Voltando aos aspectos da produção em si, por ter uma reconstituição primorosa do período abordado ela comete um grande erro. Ela simplesmente ignora o Aktion T4, uma dentre tantas práticas de eugenia adotadas pelo nazismo que consistia no assassinato de pessoas com deficiência. A trama de Toda Luz Que Não Podemos Ver se desenrola como se os únicos riscos para a vida de Marie fossem as transmissões clandestinas e o fato de esconder uma joia muito desejada por um soldado.

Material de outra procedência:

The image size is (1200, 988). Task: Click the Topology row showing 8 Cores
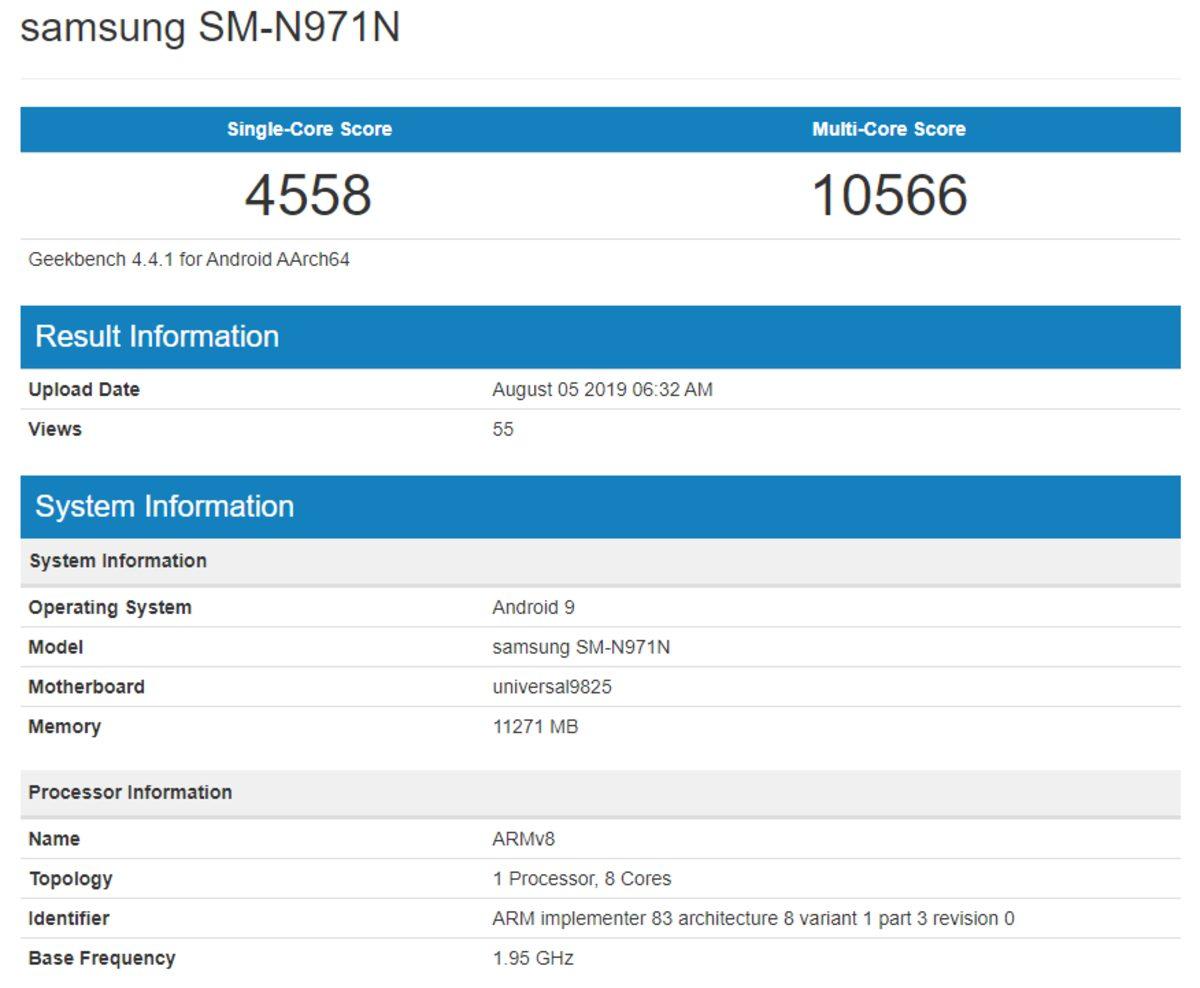pyautogui.click(x=582, y=879)
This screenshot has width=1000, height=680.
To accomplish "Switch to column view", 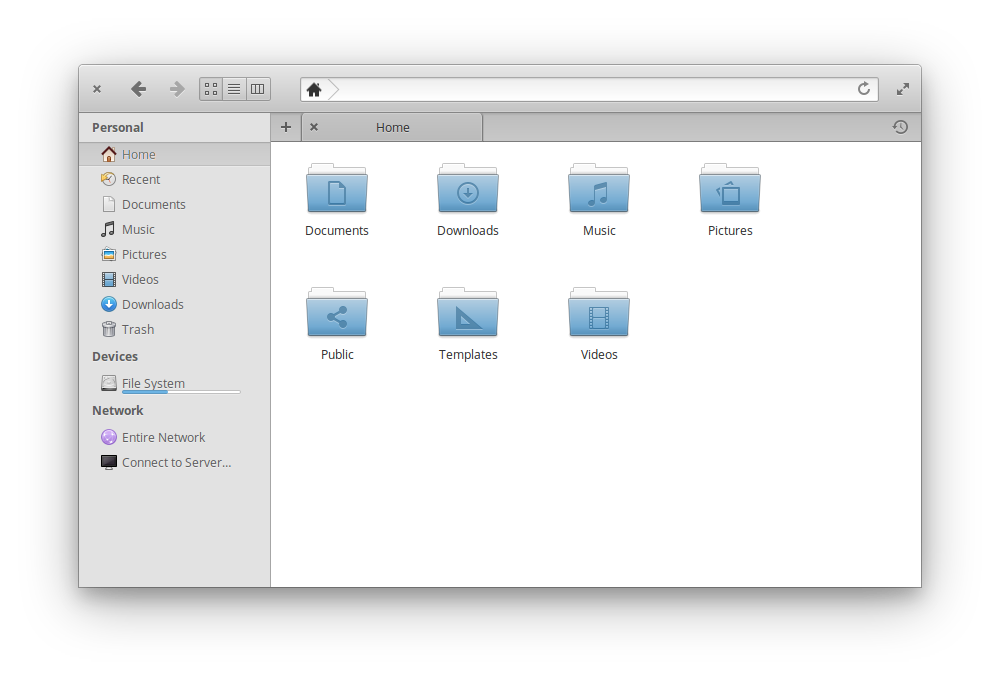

Apesar de mostrar alguns encontros com soldados em que é tratada de forma rude e capacitista e em certo momento dizer para o pai “sei que eles odeiam o que é diferente, sei que eu sou diferente”, fica nisso mesmo. O fato de que os nazistas poderiam levá-la e matá-la porque Marie era cega é ignorado. Em tempos de desinformação em que até a existência do Holocausto vem sendo negada, tal omissão é imperdoável. Poderiam muito bem seguir os passos do curta Perdoai-nos as Nossas Ofensas (Forgive Us Our Trespasses), também disponível na Netflix, e da HQ Pássaro Branco (White Bird) de R. J. Palacio.

Enfim, mesmo com essa omissão é uma minissérie imperdível. Com roteiro de Steven Knight e direção de Shawn Levy, Toda Luz Que Não Podemos Ver é um lembrete de que o bem existe. Mesmo quando parece que não.